C5 boss - “States bureaucracy holding back e-Gov”

Tuesday 05 May 2015

C5 boss - “States bureaucracy holding back e-Gov”

Tuesday 05 May 2015


An e-Gov scheme delivering online tax forms and “Tell Us Once” systems to stop duplication of change-of-address forms to each States department could be delivered within a year – but States’ bureaucracy is holding it back, according to the Island’s top IT expert.

Mark Loane, the Chief Executive Officer of C5 Alliance, says that the delays and failure with the cost-cutting e-Gov scheme shows up “lots of faults in government, and the civil service in general”.

His comments come in the lead feature in the May edition of the free business magazine Connect, in which he says that the £130 million deficit in States finances is starting to focus minds within the public sector on e-Gov.

The feature also includes interviews with the two civil servants who have taken over the stalled project, and a timeline showing six occasion in the last two-and-a-half years in which senior States figures have claimed the project was about to begin. All of those timelines have been missed.

Mr Loane – whose C5 Alliance firm specialises in e-Gov-type projects for major international firms – says that the project that would make life easier for Islanders and businesses and cut out unnecessary duplication and waste within the States, is within reach.

He said: “The speed barrier to e-Gov is not the technology, it’s going to be about the people and the culture and the business processes. It’s the bureaucracy, not the technology.

“In 12 months we could put in place the enterprise architecture – this communication between siloed systems and departments, the back-end systems.

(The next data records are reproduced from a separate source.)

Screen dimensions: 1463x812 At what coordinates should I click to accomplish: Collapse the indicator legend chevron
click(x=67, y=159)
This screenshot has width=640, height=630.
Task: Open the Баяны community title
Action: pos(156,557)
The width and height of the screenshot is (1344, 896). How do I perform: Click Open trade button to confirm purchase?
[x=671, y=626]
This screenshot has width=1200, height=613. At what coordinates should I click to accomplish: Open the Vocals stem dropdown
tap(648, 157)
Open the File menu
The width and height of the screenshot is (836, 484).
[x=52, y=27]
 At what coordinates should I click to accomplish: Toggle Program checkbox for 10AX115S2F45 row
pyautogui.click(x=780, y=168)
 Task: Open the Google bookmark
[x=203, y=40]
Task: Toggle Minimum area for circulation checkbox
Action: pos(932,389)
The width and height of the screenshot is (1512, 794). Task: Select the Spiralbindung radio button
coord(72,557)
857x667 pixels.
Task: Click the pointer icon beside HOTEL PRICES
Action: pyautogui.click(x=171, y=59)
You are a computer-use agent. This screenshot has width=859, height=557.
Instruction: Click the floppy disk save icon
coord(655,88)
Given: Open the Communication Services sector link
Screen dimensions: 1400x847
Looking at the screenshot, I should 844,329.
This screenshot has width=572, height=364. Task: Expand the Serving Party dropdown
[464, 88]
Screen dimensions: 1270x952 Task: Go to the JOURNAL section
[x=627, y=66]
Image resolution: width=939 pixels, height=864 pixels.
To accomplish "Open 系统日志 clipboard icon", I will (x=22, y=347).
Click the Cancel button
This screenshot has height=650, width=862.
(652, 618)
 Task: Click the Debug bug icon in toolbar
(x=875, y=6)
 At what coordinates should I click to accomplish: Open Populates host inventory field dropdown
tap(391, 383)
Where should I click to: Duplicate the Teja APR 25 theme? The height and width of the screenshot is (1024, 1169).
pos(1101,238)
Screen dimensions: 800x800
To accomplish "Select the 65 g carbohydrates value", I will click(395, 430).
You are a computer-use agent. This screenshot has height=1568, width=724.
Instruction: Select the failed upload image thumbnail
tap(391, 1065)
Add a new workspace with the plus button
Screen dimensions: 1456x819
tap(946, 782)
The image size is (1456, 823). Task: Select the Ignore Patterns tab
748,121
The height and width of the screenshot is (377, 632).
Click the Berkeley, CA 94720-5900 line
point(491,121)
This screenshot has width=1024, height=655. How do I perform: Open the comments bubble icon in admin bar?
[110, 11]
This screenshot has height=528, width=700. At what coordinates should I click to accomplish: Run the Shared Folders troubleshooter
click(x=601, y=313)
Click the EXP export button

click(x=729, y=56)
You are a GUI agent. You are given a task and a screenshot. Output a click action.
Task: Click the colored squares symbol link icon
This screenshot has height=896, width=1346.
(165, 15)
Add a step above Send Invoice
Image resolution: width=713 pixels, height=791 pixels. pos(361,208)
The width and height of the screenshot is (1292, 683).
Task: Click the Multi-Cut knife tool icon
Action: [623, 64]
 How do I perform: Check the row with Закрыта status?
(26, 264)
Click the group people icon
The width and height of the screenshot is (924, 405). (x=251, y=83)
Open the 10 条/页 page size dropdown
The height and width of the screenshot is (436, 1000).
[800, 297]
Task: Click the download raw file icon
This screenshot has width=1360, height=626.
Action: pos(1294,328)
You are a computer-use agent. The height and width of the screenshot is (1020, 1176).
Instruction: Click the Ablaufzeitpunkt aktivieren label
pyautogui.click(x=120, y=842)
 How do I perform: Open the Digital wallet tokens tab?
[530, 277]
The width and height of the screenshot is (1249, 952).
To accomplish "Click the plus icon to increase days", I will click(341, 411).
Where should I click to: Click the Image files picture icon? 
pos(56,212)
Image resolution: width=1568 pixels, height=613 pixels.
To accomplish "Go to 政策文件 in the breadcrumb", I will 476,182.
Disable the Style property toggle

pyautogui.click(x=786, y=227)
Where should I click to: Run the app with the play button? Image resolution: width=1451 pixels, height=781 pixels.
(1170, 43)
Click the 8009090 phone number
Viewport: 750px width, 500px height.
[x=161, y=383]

“We could achieve a log-in and Citizen ID, and they could achieve certain exemplars such as a  ‘Tell Us Once’ system and online tax forms. We could achieve at least phase one of a good, well-implemented online tax system which would allow some pre-population of data [so that forms are mostly filled in automatically].

“We have got to have good authentication so that the citizen can be logged in securely. We can then target some of the key hard transactions – those things that cause citizens the most pain, so forms that they have to fill in, such as the housing forms, which could be pre-populated and much more accessible.

“All of that is readily achievable within 12 months.”